Já o inconsciente pessoal, como proposto por Freud no início do movimento psicanalítico, a compreensão era de que essa instância psíquica era apenas um depositário de material rejeitado ou reprimido. Segundo a psicóloga e psicanalista junguiana Andrea Fiúza Hunt, a ideia anterior à descoberta de Jung era a de que nascíamos sem nada e com o passar da vida criaríamos nossa história. Algumas coisas eram mantidas no plano de frente, no consciente; outras eram reprimidas, colocadas no inconsciente, por serem traumáticas, ou porque se esquecia. Era desse lugar que viriam os sonhos. Foi com Jung que os sonhos passaram a ser percebidos como algo muito além do que apenas a manifestação de desejos reprimidos.

A observação dessas mensagens era o que Jung, e hoje os analistas que trabalham em sua perspectiva, usava para observar como o inconsciente agiam sobre nossa vida diária. “Tratam-se de instrumentos fundamentais para compreender como o homem age.
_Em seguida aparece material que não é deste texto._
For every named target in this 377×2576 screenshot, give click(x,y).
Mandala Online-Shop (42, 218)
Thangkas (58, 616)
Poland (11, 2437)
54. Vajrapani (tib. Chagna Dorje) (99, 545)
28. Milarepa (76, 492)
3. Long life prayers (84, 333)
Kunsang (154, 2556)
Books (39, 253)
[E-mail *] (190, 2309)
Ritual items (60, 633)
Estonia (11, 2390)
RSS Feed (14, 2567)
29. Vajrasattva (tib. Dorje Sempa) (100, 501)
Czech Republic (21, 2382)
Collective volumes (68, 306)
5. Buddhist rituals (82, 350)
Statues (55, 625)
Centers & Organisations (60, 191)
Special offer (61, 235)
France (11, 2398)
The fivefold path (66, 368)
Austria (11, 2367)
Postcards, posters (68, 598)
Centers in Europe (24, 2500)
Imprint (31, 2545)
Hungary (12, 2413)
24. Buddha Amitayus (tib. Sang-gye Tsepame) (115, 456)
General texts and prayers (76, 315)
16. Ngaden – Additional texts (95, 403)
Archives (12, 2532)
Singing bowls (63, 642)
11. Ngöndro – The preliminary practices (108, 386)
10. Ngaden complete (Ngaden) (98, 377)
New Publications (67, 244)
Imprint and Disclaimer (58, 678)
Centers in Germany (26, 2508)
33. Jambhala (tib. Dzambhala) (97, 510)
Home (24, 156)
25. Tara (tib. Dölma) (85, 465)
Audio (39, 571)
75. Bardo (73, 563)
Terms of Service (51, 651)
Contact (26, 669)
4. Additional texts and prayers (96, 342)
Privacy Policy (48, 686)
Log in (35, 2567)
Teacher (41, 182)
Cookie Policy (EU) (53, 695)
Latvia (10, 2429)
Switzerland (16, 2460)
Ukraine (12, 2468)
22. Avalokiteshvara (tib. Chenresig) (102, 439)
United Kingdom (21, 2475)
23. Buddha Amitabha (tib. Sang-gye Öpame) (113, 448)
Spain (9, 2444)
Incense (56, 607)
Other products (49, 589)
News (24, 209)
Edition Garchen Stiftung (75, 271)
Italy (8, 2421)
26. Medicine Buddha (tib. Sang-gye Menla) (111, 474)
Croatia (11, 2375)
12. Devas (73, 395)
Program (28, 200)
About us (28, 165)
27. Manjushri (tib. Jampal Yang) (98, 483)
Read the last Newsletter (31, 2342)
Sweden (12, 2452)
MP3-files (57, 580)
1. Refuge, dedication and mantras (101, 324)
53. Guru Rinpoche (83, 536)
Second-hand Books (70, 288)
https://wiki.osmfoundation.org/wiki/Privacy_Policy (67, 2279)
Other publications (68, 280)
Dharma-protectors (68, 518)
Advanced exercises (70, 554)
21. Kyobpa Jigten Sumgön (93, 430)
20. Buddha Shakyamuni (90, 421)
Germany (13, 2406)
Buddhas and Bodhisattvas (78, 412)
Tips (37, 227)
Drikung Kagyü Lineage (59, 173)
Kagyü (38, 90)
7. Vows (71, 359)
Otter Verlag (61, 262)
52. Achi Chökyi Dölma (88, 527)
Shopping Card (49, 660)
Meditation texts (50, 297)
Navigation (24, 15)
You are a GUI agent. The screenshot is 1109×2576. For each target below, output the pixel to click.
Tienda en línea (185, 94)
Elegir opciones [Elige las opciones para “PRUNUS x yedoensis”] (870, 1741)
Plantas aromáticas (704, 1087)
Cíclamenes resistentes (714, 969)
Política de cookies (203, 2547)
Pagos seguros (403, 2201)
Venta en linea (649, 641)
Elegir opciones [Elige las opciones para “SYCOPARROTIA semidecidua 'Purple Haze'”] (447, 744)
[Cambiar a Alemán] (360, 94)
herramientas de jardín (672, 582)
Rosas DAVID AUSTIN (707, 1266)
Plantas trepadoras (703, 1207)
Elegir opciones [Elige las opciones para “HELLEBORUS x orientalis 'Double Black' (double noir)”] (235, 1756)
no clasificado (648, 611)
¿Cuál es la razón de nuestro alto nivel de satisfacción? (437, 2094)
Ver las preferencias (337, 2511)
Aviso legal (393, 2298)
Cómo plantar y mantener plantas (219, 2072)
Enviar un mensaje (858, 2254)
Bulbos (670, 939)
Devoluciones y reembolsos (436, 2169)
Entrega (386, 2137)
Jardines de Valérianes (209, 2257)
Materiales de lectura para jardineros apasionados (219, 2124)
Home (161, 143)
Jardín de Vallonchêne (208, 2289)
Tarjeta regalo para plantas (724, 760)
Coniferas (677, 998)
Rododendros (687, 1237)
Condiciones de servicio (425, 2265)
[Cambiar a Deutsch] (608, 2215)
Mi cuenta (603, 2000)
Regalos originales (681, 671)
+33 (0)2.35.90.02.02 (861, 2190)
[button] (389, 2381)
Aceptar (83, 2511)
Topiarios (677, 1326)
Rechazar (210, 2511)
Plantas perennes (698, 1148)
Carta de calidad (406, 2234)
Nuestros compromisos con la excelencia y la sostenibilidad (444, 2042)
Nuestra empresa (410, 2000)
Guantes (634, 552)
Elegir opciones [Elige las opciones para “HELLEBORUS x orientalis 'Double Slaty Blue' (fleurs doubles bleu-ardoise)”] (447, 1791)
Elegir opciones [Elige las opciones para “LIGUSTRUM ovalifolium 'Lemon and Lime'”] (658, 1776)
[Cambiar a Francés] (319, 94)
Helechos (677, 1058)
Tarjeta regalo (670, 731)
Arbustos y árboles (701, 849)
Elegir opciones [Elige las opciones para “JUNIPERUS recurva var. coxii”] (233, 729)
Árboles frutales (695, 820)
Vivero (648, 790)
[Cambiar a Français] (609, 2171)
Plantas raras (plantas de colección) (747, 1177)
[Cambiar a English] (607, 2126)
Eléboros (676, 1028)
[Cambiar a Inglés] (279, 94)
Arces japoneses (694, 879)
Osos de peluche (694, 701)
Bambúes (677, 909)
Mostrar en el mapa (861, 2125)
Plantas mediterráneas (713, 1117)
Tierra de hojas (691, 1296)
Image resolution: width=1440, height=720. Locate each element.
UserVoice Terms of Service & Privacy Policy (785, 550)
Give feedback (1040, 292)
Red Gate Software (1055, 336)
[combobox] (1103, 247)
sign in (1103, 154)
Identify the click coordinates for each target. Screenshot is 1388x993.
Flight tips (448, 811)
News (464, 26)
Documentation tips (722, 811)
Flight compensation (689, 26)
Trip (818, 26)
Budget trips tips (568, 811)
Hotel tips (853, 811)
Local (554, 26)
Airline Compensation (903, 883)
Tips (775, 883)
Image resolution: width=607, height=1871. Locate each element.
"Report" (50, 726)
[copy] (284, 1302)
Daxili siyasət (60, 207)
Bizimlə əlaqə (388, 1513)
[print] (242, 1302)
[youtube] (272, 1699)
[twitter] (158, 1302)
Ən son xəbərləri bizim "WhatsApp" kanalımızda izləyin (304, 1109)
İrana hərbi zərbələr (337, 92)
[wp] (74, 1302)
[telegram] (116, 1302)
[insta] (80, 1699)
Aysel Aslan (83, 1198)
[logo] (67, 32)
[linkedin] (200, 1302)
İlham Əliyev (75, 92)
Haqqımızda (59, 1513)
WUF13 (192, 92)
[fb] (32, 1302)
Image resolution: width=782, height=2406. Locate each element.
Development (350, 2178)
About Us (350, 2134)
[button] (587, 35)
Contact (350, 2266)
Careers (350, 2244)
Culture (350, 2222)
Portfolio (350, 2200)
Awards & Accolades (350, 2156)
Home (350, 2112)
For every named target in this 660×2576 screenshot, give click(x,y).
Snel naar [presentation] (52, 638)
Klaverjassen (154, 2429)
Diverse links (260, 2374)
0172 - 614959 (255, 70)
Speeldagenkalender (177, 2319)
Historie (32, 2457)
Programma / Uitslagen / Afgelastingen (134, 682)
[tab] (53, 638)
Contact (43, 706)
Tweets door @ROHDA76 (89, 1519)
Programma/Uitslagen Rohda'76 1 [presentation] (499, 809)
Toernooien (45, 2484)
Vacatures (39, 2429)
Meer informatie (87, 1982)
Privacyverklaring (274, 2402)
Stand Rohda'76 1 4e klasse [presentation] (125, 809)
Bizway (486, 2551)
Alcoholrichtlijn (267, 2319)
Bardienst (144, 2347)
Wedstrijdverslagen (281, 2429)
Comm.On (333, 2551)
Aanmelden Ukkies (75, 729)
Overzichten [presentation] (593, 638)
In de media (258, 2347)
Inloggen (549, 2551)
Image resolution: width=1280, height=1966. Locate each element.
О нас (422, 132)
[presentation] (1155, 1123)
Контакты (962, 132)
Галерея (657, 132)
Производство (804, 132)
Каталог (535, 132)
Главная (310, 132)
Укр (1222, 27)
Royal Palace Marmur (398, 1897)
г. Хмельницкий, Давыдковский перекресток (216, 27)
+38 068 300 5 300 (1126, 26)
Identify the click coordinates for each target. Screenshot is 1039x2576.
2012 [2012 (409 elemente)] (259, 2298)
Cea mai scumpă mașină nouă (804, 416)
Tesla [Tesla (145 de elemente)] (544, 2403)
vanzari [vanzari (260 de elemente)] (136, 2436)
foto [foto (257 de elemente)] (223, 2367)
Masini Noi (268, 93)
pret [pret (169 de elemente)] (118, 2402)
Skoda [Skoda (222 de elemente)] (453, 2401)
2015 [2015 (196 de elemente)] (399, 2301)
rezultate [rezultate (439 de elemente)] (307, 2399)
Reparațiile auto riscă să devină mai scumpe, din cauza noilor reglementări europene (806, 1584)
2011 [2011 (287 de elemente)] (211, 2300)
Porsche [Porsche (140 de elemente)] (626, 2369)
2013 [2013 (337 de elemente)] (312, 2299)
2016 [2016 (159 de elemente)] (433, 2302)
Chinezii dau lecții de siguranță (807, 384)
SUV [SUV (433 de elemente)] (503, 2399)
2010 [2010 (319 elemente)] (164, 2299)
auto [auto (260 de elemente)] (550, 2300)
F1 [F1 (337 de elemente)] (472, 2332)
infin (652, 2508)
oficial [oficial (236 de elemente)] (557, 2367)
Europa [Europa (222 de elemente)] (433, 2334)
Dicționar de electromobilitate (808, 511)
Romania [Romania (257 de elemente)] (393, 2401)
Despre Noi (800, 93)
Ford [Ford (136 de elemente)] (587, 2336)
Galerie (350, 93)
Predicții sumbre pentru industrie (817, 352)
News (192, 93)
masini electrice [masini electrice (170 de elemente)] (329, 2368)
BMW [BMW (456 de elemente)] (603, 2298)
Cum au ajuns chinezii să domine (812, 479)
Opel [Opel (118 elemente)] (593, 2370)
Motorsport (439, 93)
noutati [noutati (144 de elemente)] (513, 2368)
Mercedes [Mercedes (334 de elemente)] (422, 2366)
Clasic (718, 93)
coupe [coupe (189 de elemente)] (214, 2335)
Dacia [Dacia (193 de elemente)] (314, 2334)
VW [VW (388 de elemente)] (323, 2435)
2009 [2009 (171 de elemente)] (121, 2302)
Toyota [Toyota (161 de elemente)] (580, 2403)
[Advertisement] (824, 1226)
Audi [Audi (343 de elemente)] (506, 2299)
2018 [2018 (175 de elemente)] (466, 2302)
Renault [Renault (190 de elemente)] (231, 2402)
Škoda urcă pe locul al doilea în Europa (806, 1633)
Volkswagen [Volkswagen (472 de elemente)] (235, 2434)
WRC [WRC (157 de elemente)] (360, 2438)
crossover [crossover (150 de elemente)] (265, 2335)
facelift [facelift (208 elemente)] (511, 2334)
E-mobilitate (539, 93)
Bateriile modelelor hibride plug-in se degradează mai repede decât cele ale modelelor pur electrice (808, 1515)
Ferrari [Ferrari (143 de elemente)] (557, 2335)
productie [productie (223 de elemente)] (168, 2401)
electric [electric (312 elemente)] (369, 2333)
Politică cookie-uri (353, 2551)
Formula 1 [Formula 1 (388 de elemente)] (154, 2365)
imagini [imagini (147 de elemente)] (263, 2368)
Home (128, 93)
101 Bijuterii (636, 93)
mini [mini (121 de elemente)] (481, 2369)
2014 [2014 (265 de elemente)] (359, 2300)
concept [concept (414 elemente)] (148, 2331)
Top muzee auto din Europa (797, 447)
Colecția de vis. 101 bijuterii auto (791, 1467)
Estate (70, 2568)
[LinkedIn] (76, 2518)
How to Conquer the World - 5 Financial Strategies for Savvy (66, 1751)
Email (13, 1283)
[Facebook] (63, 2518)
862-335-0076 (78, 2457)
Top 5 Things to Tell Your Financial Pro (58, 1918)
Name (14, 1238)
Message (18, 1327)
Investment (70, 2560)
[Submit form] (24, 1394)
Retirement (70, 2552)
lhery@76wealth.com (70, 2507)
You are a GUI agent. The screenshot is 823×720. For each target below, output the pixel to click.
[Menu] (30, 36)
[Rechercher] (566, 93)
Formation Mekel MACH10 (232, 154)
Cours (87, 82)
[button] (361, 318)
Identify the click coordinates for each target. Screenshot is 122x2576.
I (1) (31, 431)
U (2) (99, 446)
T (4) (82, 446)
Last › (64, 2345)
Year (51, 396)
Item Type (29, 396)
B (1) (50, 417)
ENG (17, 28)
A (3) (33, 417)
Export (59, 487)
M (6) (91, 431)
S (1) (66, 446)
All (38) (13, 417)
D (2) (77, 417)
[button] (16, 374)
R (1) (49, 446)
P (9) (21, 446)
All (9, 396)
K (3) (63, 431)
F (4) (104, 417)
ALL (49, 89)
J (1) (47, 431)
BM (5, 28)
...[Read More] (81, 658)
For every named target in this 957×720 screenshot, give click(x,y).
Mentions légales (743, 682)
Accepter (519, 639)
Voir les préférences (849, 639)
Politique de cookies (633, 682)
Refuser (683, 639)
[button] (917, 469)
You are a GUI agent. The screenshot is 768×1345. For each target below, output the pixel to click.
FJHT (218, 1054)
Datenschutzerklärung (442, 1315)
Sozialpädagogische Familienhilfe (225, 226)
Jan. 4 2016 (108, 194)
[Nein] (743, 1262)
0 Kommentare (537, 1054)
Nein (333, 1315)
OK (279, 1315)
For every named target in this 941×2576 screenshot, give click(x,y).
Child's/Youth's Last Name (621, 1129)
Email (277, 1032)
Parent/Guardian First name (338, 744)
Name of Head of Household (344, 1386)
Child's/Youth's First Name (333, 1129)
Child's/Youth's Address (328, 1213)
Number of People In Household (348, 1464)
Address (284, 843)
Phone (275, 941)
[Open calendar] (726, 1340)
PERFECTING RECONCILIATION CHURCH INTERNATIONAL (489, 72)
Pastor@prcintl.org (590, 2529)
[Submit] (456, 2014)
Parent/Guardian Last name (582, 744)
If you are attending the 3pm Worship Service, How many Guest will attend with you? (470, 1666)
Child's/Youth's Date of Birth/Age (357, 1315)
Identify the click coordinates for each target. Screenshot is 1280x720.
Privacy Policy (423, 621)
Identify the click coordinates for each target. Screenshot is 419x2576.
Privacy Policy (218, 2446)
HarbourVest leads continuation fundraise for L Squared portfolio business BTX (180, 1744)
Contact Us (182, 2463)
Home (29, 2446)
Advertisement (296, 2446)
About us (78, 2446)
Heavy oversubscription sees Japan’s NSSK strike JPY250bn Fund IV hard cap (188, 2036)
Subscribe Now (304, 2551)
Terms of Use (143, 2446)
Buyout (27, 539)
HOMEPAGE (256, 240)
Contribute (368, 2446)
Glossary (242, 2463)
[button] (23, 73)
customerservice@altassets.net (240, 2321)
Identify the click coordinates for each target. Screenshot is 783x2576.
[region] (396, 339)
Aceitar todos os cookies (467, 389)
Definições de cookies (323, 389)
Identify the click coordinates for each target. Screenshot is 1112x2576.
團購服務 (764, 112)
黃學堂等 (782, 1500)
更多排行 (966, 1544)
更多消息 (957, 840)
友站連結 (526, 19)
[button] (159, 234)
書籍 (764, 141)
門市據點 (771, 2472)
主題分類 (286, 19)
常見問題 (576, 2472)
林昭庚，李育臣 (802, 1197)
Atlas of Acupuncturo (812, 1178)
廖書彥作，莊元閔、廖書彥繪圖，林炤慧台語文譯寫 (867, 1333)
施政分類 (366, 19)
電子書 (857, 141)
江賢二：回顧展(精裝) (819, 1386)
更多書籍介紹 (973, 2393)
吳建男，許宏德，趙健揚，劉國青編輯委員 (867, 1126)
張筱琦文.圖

Os sonhos são parte de um arsenal de conhecimento à disposição de cada indivíduo e, quando surgem, comentam sobre sua atividade. É por isso que, anotado, o sonho pode nos ajudar.” Segundo Inácio, é importante refletir, ponderar e sobretudo tentar explicar seu significado. Ao lidar com os sonhos nas sessões analíticas, o importante é a relação e a percepção do paciente com as associações que fez daquela imagem.

Já os pesadelos são, por definição, sonhos ruins que causam um impacto negativo muito forte. Segundo Inácio, o inconsciente está muito interessado que a pessoa preste atenção naquela imagem e por isso ela vem com uma carga emotiva muito intensa. “Ao invés de simplesmente descartar as dificuldades emocional e psíquica, ou investir em demasia na busca de sua causa, à vezes é mais importante tentar entender a finalidade delas, pois, possivelmente, esse descompasso é motivado por alguma intenção alojada no inconsciente que clama por fazer do indivíduo um ser mais inteiro”, explica o psicanalista.